Stored data »
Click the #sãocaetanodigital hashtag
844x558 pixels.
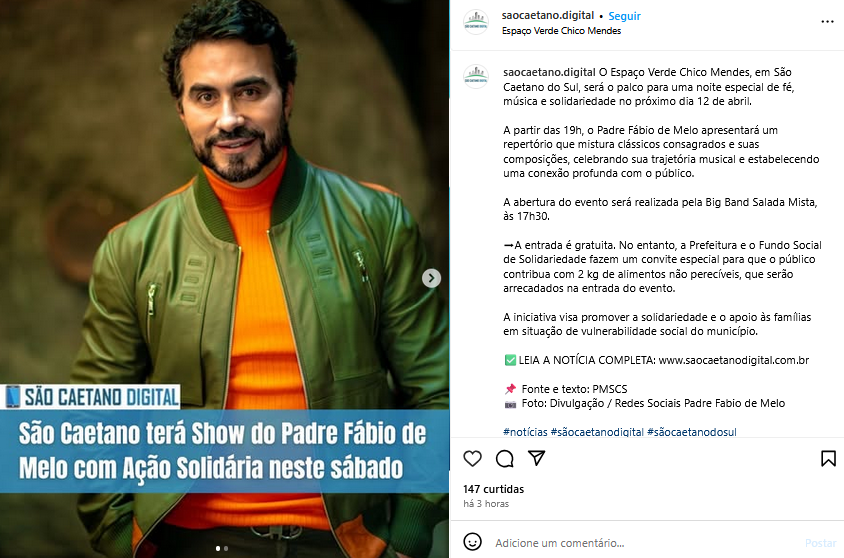coord(597,432)
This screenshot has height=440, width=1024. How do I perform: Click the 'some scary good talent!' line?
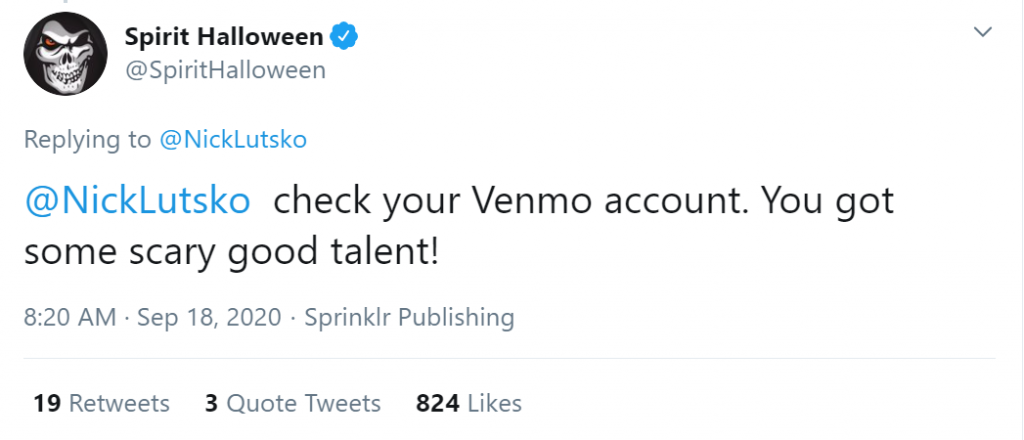click(x=231, y=252)
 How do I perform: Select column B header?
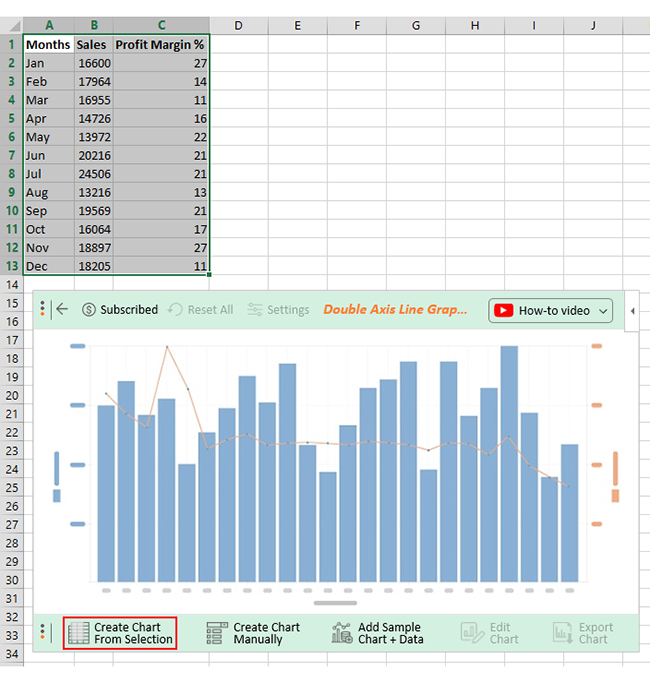tap(94, 25)
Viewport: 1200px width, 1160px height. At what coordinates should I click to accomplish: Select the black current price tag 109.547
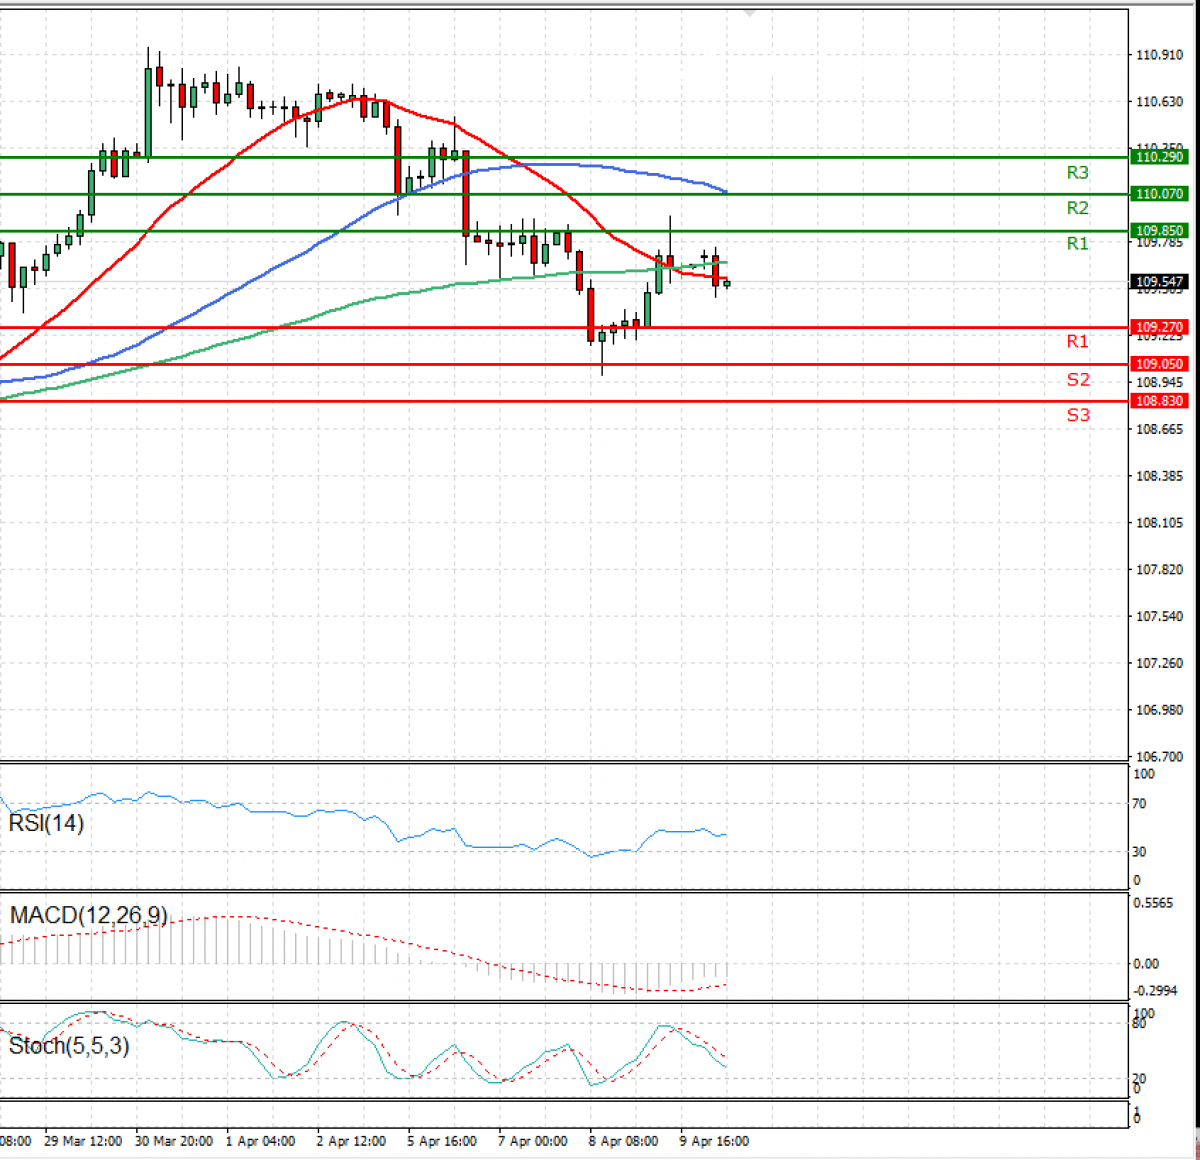point(1158,282)
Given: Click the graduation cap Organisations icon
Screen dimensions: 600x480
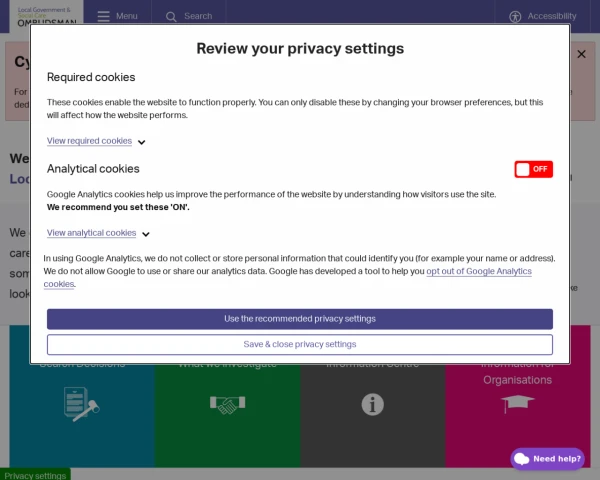Looking at the screenshot, I should click(x=517, y=403).
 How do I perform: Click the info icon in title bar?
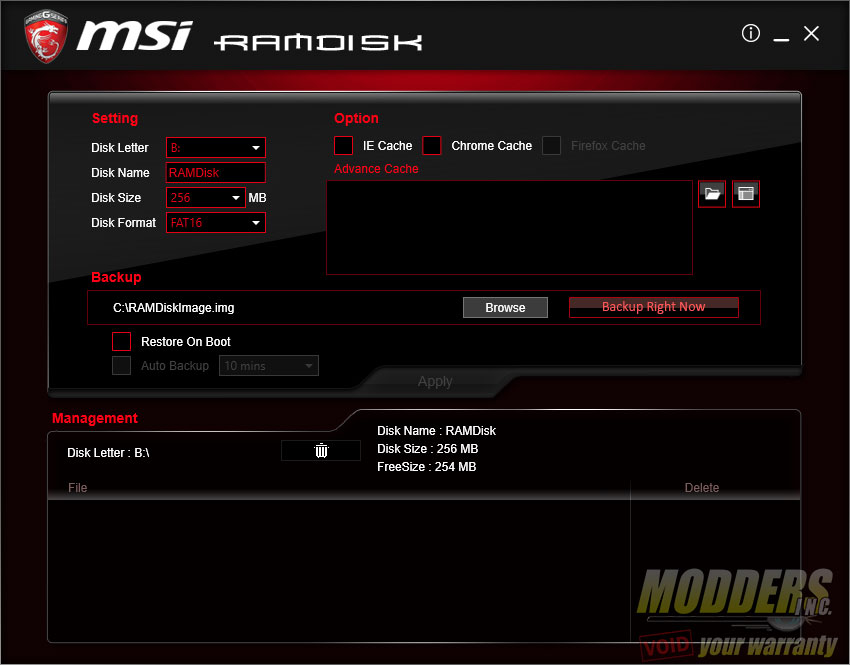(751, 34)
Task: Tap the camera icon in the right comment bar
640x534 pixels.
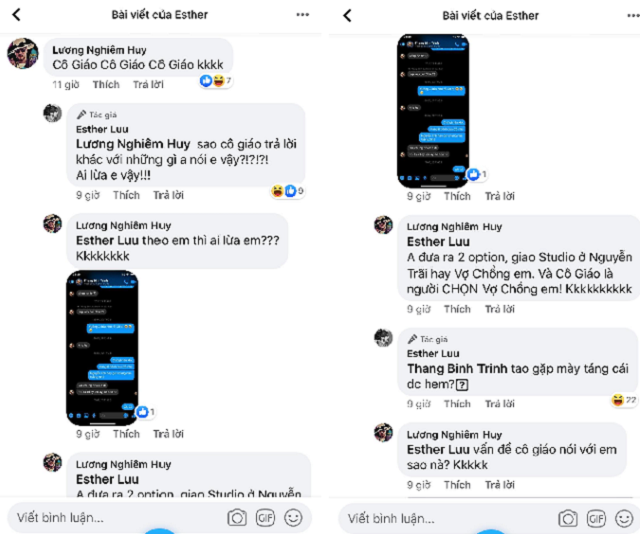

Problem description » Write the listing out a second time exactly, dropping all images.

Result »
Click the #sãocaetanodigital hashtag
844x558 pixels.
coord(597,432)
This screenshot has height=440, width=1024. How do I perform: Click the 'some scary good talent!' line?
click(x=231, y=252)
 How do I perform: Select column B header?
tap(94, 25)
Viewport: 1200px width, 1160px height. At what coordinates should I click to accomplish: Select the black current price tag 109.547
point(1158,282)
Given: Click the graduation cap Organisations icon
Screen dimensions: 600x480
Looking at the screenshot, I should click(x=517, y=403).
 How do I perform: Click the info icon in title bar?
(751, 34)
Task: Tap the camera icon in the right comment bar
640x534 pixels.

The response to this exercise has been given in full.